• **TASK ITEM**: Wherever the string "height" shows up in the data below, copy the whole line.

• **INPUT DATA**:
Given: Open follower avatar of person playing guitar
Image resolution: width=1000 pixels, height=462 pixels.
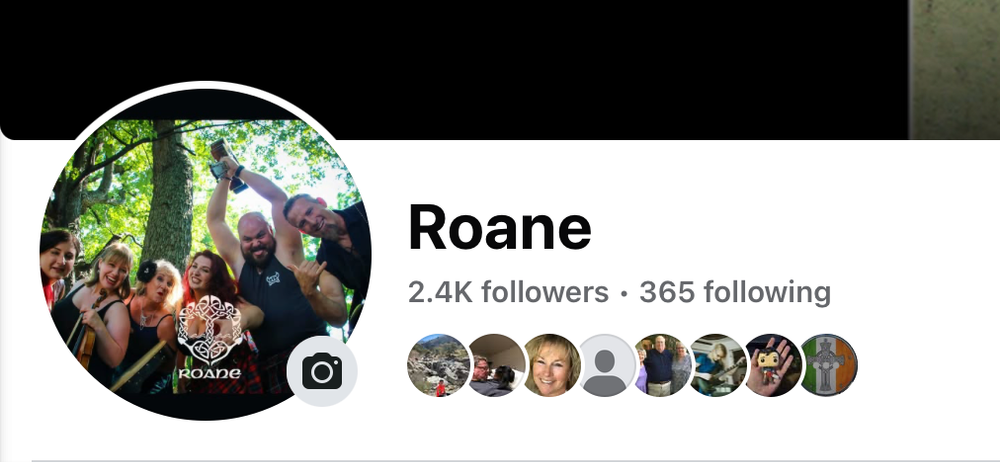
--
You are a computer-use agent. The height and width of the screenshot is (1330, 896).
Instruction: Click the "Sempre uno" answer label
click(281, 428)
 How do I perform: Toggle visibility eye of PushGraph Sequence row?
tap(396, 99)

• **EXERCISE RESPONSE**:
Image resolution: width=1000 pixels, height=462 pixels.
You are a computer-use agent. The height and width of the screenshot is (1330, 896).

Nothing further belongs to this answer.